Therefore, we performed an in vivo Co-IP experiment and observed an estrogen-dependent interaction between CtBP and ERα in SKOV3 cells after 24 hours treatment of estrogen (Figure 3A and Figure S4A). Immunofluorescence staining of ERα and CtBP also supported the colocalization of these two proteins in nucleus (Figure S4B). We also found an ERα binding site at the promoter of CtBP (Figure S4C). To test that if CtBP could be regulated by ERα, we validated the recruitment of ERα at CtBP promoter by ChIP-qPCR and observed the regulatory activity of ER on CtBP promoter by luciferase assay (Figure 3B-C). Moreover, the expression of CtBP was upregulated by estrogen dose dependently (Figure 3D). Fulvestrant, however, repressed the expression of CtBP and TFF1, a known target gene of ERα ( Figure 3E). Ectopic overexpression of ERα also increased CtBP expression (Figure 3F). However, the regulation effect is relatively modest in cell lines. To further explore the association between CtBP and ERα, we quantified their expression in serous ovarian cancer tissue arrays, and found a significant coexpression between CtBP and ERα (Pearson's r = 0.54, p < 10-6; Figure 3G). The coexpression was further supported by public resources (Figure S4D). In addition, we found significantly higher expression of CtBP in estrogen-responsive tissues and tumors (Figure S4E-H).

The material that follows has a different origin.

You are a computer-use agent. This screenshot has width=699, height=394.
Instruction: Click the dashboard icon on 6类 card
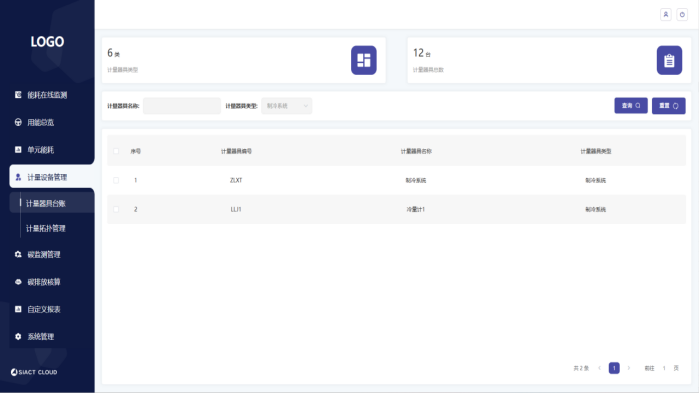pos(364,60)
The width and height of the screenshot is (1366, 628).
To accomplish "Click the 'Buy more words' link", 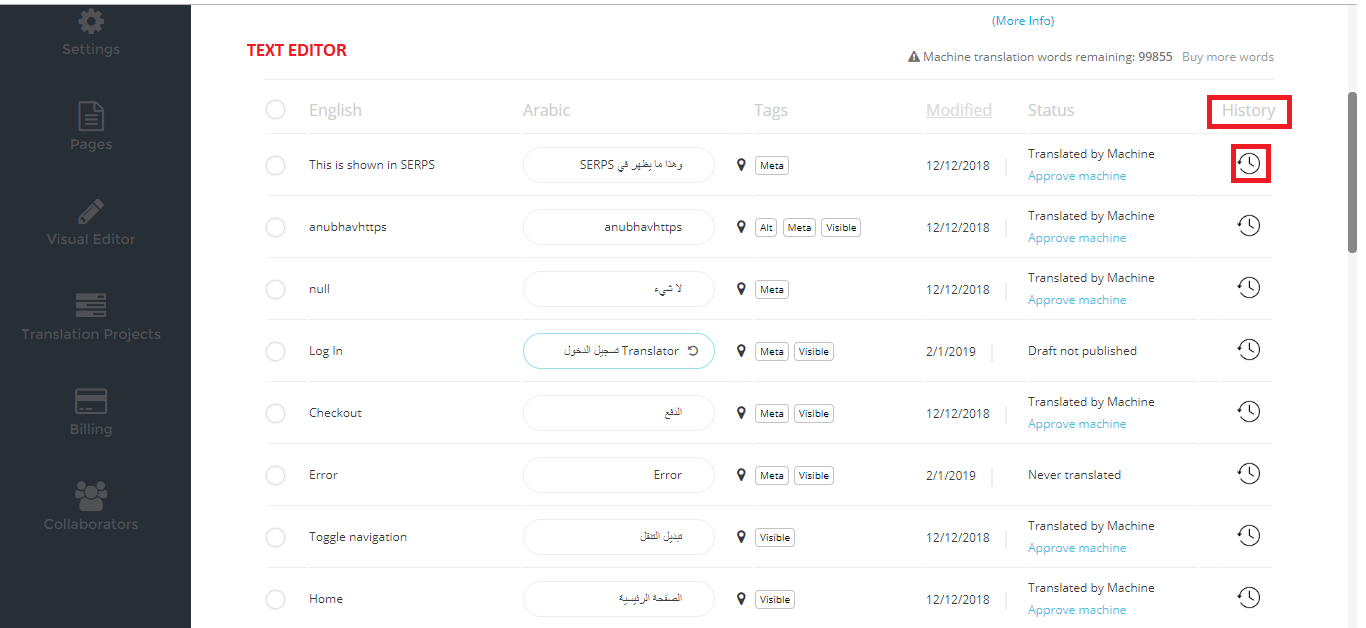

It has been found that CtBP could target multiple HRR genes including BRCA1, ATR, PALB2, FANCD2, FANCM, and RAD51C . A mild but significant inverse correlation between the expression of CtBP and HRR genes was observed across EOCs (Figure S5A-B). Given the overexpression of CtBP in EOC tumors compared to normal ovary tissues (Figure S4H), we next tested whether CtBP plays a functional role in EOC. By analyzing 80 whole-genome sequenced EOCs , we found that high CtBP expression is correlated with more somatic mutations and structural variants (Figure S5C-D). In accordance with this, we found that CtBP genes (CTBP1 and CTBP2) are selectively amplified in HRR deficient tumors including EOC and serous-like uterine cancer (Figure 3H), and the amplification is associated with more somatic mutations (Figure S5E-F). Importantly, the amplification of CtBP is associated with improved survival (log-rank test, p < 0.02) and less chemoresistance (Fisher exact test, p < 0.05) (Figure 3I). Although there are many chemo-resistant mechanisms, the expression of CtBP, in some cases, could be reduced while its targeting HRR genes were upregulated during the acquirement of chemo-resistance, as shown in EOC cells (Figure S5G). This suggests that CtBP could be involved in the process of chemo-resistance. We also found that in a whole-genome sequenced EOC cohort, CtBP is among the top genes associated with the response to chemotherapy (Figure S5H).
ERα represses gene expression via genome-wide collaboration with CtBP
ChIP-seq data between CtBP and ERα revealed that about two-third of ERα bindings are overlapped with CtBP in SKOV3 cells (Figure 4A). These overlapping sites are significantly enriched for the promoter bindings of DNA repair genes (FDR < 0.01, Table S1). To investigate whether ERα mediates CtBP recruitment, we mapped CtBP bindings globally to identify the significant changes induced by ERα inhibition via 24 hours treatment of fulvestrant. This demonstrated a globally redistributed CtBP binding profile at the ERα-CtBP-shared binding events (Figure 4B-C). Overall, 62% of ERα-CtBP-shared bindings had decreased binding affinity (Weaker sites, FDR < 0.05 and fold change > 2), and 38% did not change (No change sites).
To unravel the genome-wide regulation on gene expression by CtBP and ERα, we also measured the transcriptome changes by RNA-seq. We used the software BETA to estimate the regulatory potential by considering the bindings within 100kb of the TSS, and then generated a cumulative distribution to determine the activating or repressive function of the transcription factor . From the analysis (Figure 4D), we had the following observations at the genome-wide level: i) CtBP is repressive at all the categories having CtBP binding events including the ERα-CtBP-shared binding; ii) ERα is a potential activator in the ERα-specific sites and No change sites; and iii) ERα only has repressive function at the Weaker sites, where CtBP recruitment is likely to be modulated by ERα. De novo motif analysis of the 50bp flanking sequence by the center of Weaker sites, demonstrated a centrally distributed AP-1 motif. However, we did not find any centrally enriched motif for the No change sites. This further highlights the difference between the Weaker and the No change sites, and suggests that the non-classical estrogen-signaling is required to recruit CtBP for gene repression.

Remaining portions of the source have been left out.